Esatto, è così: stiamo parlando di lettori che si dichiarano appassionati della serie creata da Alfredo Castelli, cioè un autore con profonde radici letterarie, ci ha da sempre attinto nella saga di Martin Mystère, per realizzare alcuni
dei suoi momenti più affascinanti. Castelli, colui che propose un suo finale de
Il mistero di Edwin Drood di Charles Dickens ne Il ritorno di Jaspar
(Martin Mystère nn. 77-79). Castelli, colui che da Il pendolo di
Foucault di Umberto Eco trasse l’ispirazione per il titanico impianto
narrativo che ebbe inizio ne La setta dell’assassino (Martin Mystère nn.
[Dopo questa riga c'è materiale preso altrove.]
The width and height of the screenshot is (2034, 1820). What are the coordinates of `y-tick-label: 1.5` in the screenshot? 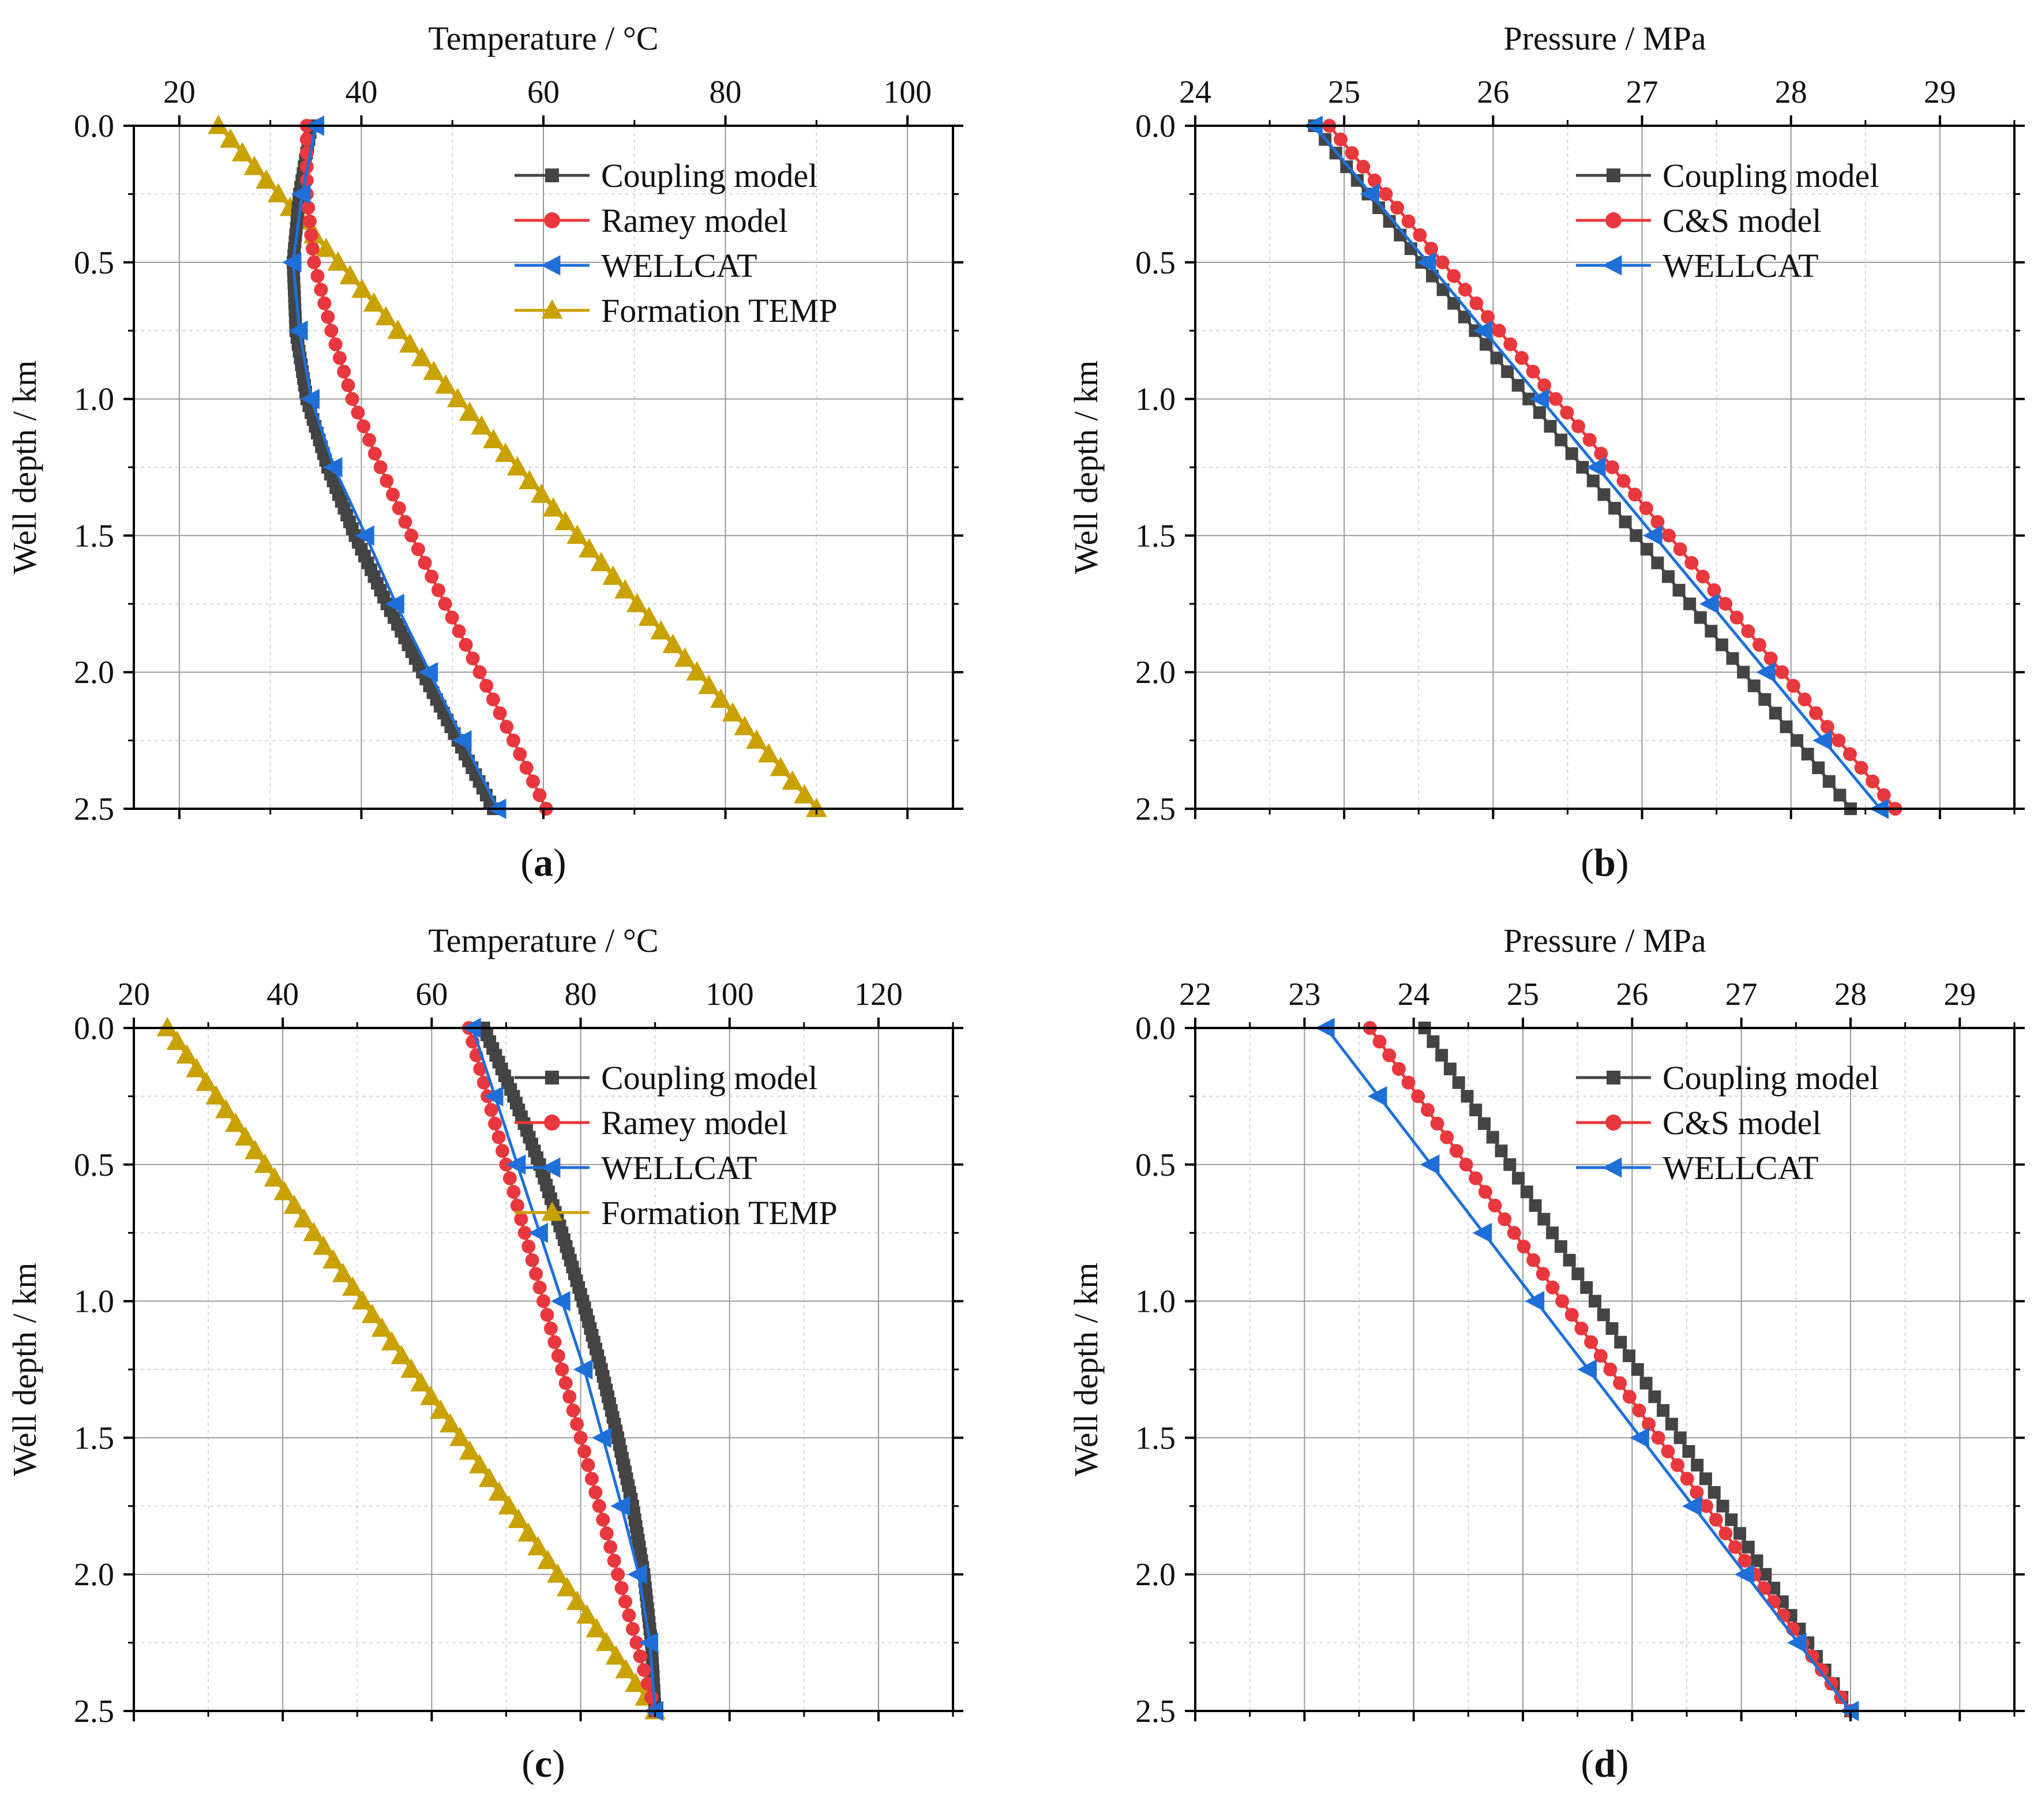 It's located at (94, 1438).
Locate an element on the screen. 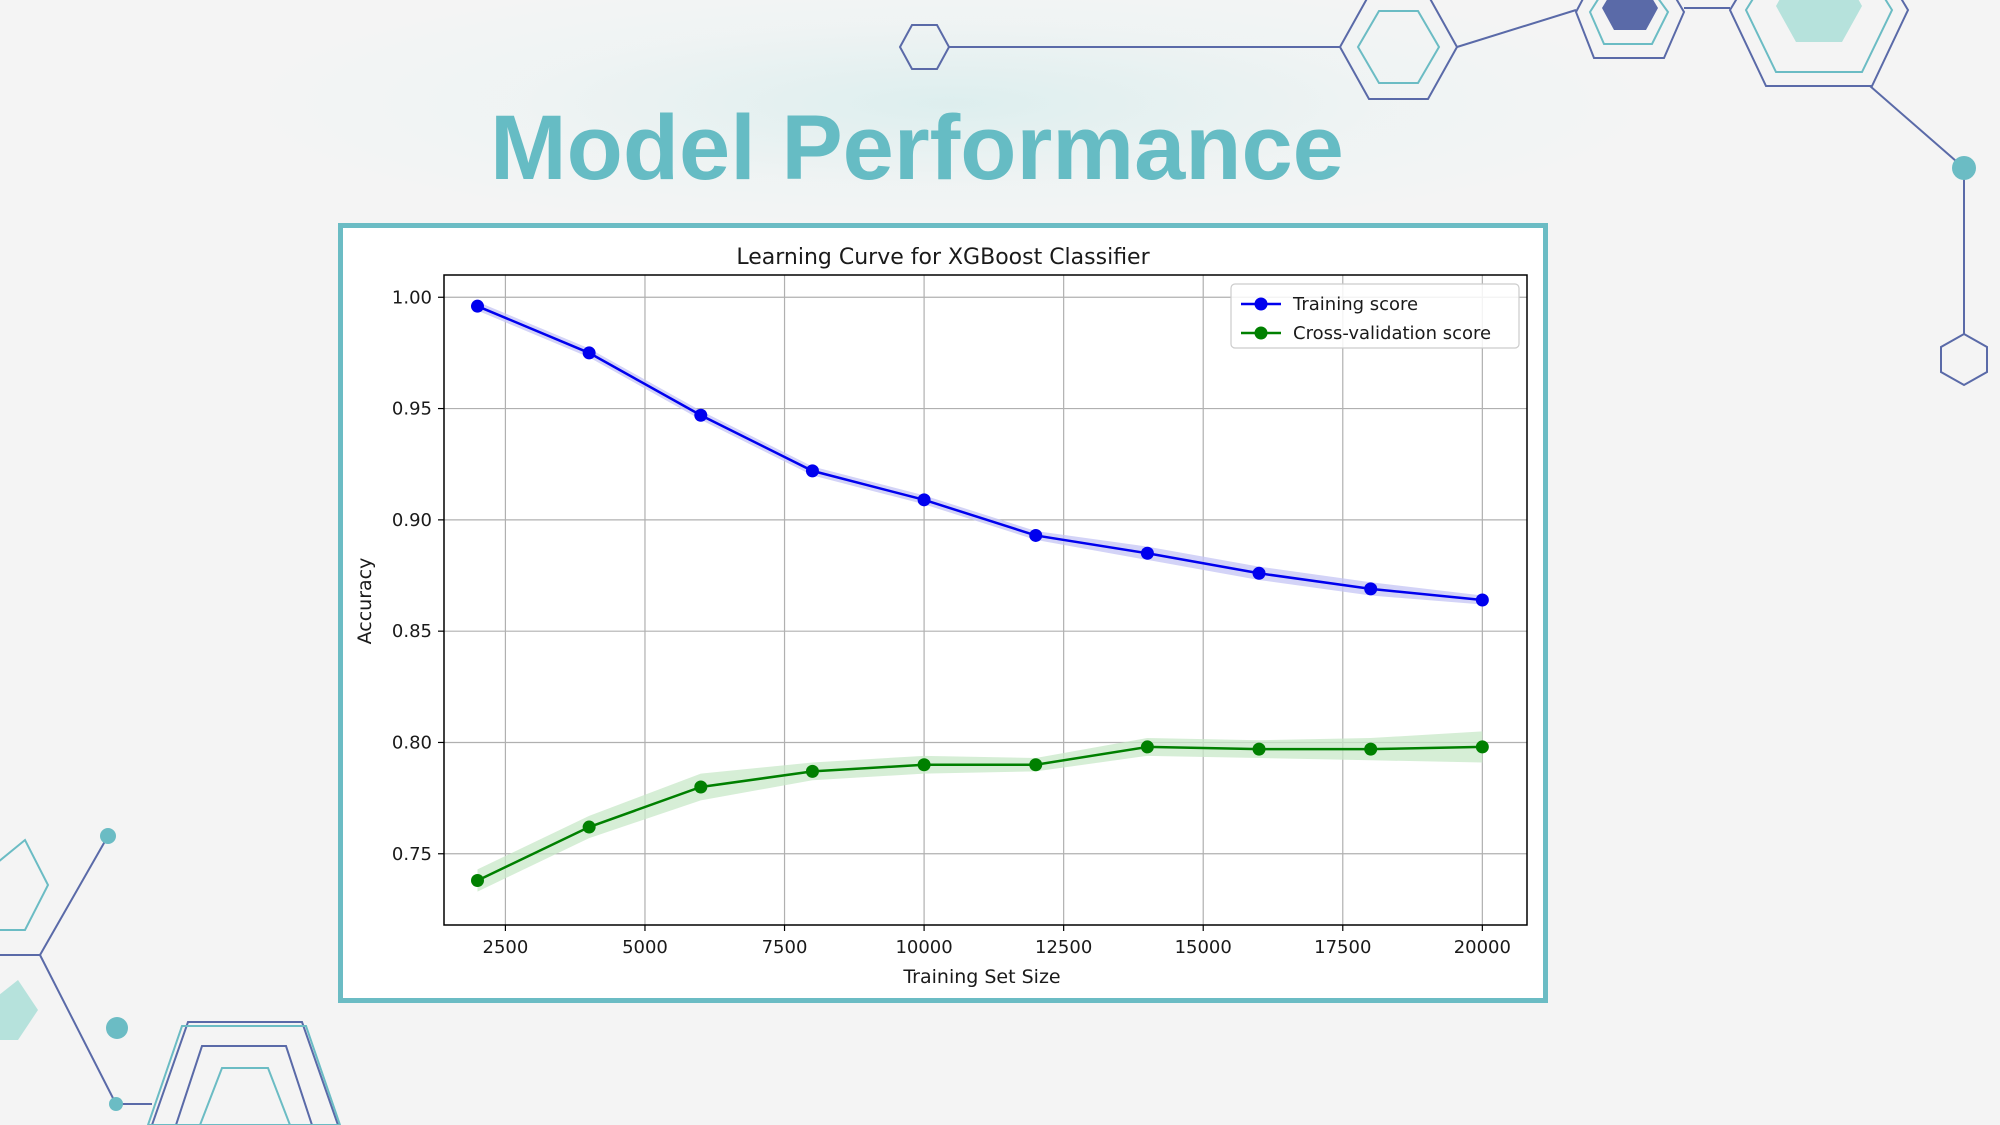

88-90) e che si dipana ancora oggi. Castelli, che lesse e digerì la Teosofia di Helena Blavatsky
per costruire il mito mysteriano di Agarthi e Kut Humi. Castelli, che insieme a
Roberto Roda diede vita a Roncisvalle!, tutta incentrata sulla letteratura
de paladini di Carlo Magno e sugli studi (scritti) dello stesso Rodi. Castelli,
che scoprì la narrativa popolare ottocentesca di Paul d’Ivoi e di Paul Féval,
per dare origine ai personaggi di Docteur Mystère e di Cigale, radicando la
genealogia di Martin Mystére nel mystero e nell’universo di Wold Newton. Ai
lettori di Castelli, la forma del romanzo a puntate (il fulcro dell’ispirazione
castelliana) e quindi della rivista antologica con diverse forme di narrazione
(altro vanto della carriera di Castelli), fa schifo: costantemente zitti su
tutti i contenuti degli albi più mediocri, diventano improvvisamente chiassosi
quando devono esprimere il loro sdegno e stracciarsi le vesti per la presenza
del romanzo in appendice all’albo mensile di una testata che esiste proprio perché sono
esistiti i romanzi popolari. Come si è giunti, per un personaggio come Martin
Mystère, a creare una comunità che ne detesta le caratteristiche fondanti, e
neanche ne è consapevole? Come già dicevamo, forse è il caso di porsi qualche domanda sulla scarsa
lungimiranza della direzione editoriale dell’ultimo decennio? E che senso ha un blog come il nostro, per una comunità largamente popolata da interessi diametralmente opposti all'approfondimento e alla riflessione?
Bonelli Kids
Alfredo
Castelli è nuovamente protagonista e causa delle umoristiche sventure di Martin
Mystère bambino. Non è proprio una striscia celebrativa, ma è un simpatico
tributo alla carriera e al talento del maestro.
Zio Boris
Coerentemente
con il tema dell’albo, anche Zio Boris è a colori e parla di colori,
introducendo la spaventosa figura dell’armocromista nel fumetto dell’orrore.